What you would learn from this project:
--How to use git in a team setting --Applying variadic functions to big projects --The complexities of printf --Managing a lot of flies and finding a good workflow
General Requirements
Allowed editors: vi, vim, emacs All your files will be compiled on Ubuntu 20.04 LTS using gcc, using the options -Wall -Werror -Wextra -pedantic -std=gnu89 All your files should end with a new line A README.md file, at the root of the folder of the project is mandatory Your code should use the Betty style. It will be checked using betty-style.pl and betty-doc.pl You are not allowed to use global variables No more than 5 functions per file In the following examples, the main.c files are shown as examples. You can use them to test your functions, but you don’t have to push them to your repo (if you do we won’t take them into account).
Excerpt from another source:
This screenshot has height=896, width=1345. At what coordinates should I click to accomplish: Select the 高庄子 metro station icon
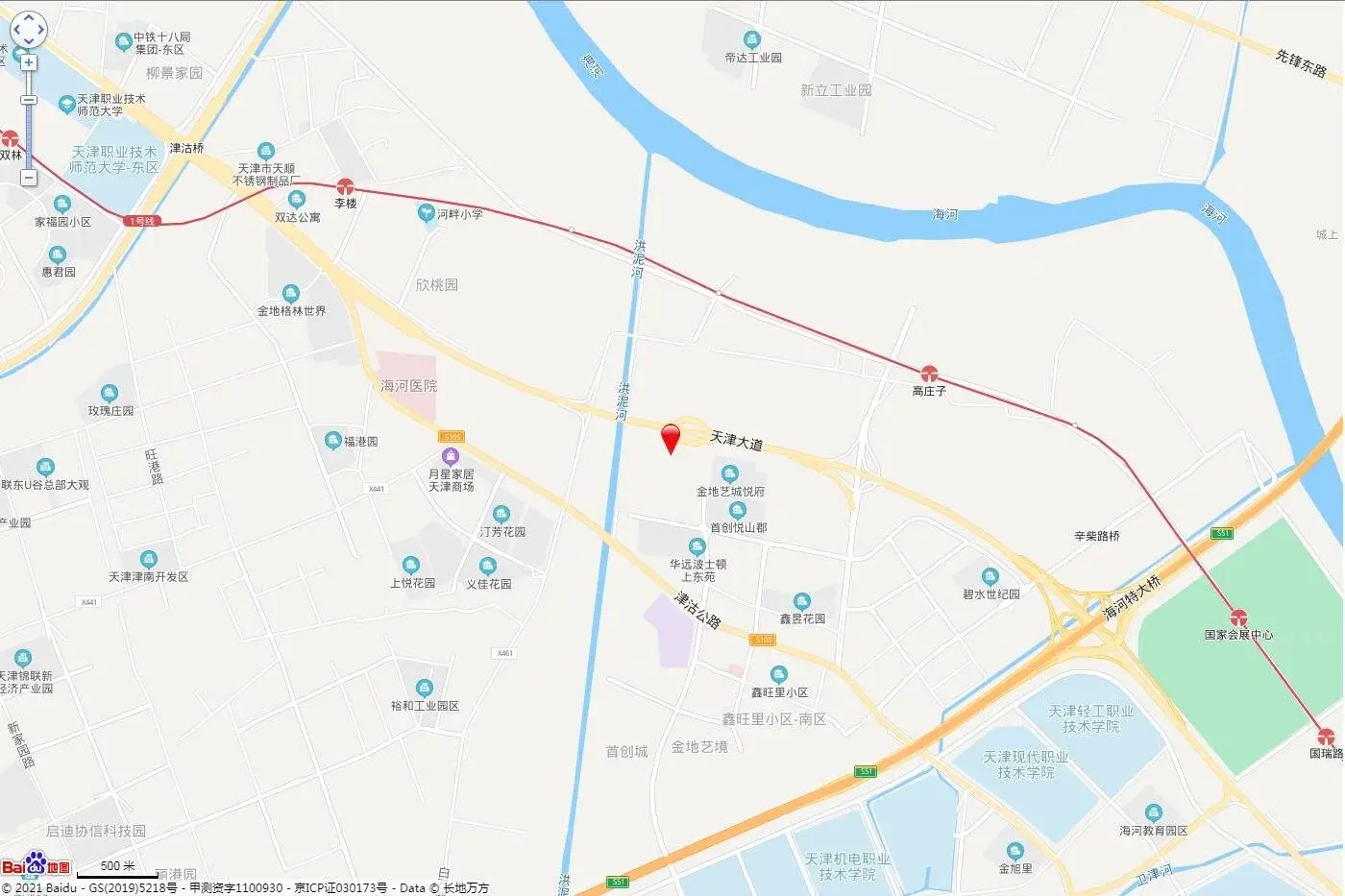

We will use our own main.c files at compilation. Our main.c files might be different from the one shown in the examples The prototypes of all your functions should be included in your header file called main.h Don’t forget to push your header file All your header files should be include guarded Note that we will not provide the _putchar function for this project
Authorized functions and macros -write (man 2 write) -malloc (man 3 malloc) -free (man 3 free) -va_start (man 3 va_start) -va_end (man 3 va_end) -va_copy (man 3 va_copy) -va_arg (man 3 va_arg)
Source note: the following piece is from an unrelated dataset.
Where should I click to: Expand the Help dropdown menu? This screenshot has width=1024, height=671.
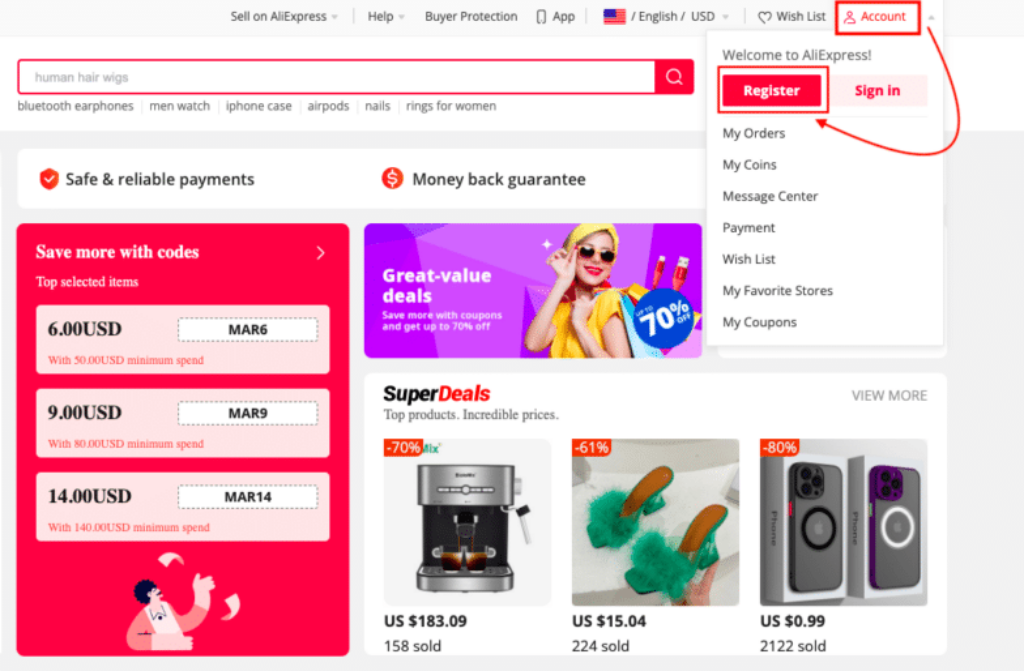pyautogui.click(x=402, y=17)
Compilation gcc -Wall -Werror -Wextra -pedantic -std=gnu89 *.c
Mandatory Tasks
Write function that produces output with conversion specifiers c, s, and %. Handle conversion specifiers d, i. Create a man page for your function.
Advanced Tasks
Handle conversion specifier b. Handle conversion specifiers u, o, x, X. Use a local buffer of 1024 chars in order to call write as little as possible. Handle conversion specifier S. Handle conversion specifier p. Handle flag characters +, space, and # for non-custom conversion specifiers. Handle length modifiers l and h for non-custom conversion specifiers. Handle the field width for non-custom conversion specifiers. Handle the precision for non-custom conversion specifiers. Handle the 0 flag character for non-custom conversion specifiers. Handle the custom conversion specifier r that prints the reversed string. Handle the custom conversion specifier R that prints the rot13'ed string. All above options should work well together. File Descriptions
_printf.c
contains the fucntion _printf, which uses the prototype int _printf(const char *format, ...);. The format string is composed of zero or more directives. See man 3 printf for more detail. _printf will return the number of characters printed (excluding the null byte used to end output to strings) and will write output to stdout, the standard output stream.
_putchar.c
contains the function _putchar, which writes a character to stdout. main.h *contains all function prototypes used for _printf.
man_3_printf
manual page for the custom _printf function. functions.c functions1.c functions2.c
contains all function of each specifier used for _printf. all function have its own description inside the file.
handle_print.c
contains arguments types used for _printf.
get_flags.c
contains all function for each flag use for _printf.
utils.c
contains some necessary functionalities for _printf.
ger_width.c
contains functions to get width for spcifics spcifiers.
writee_handlers.c
contains write functions.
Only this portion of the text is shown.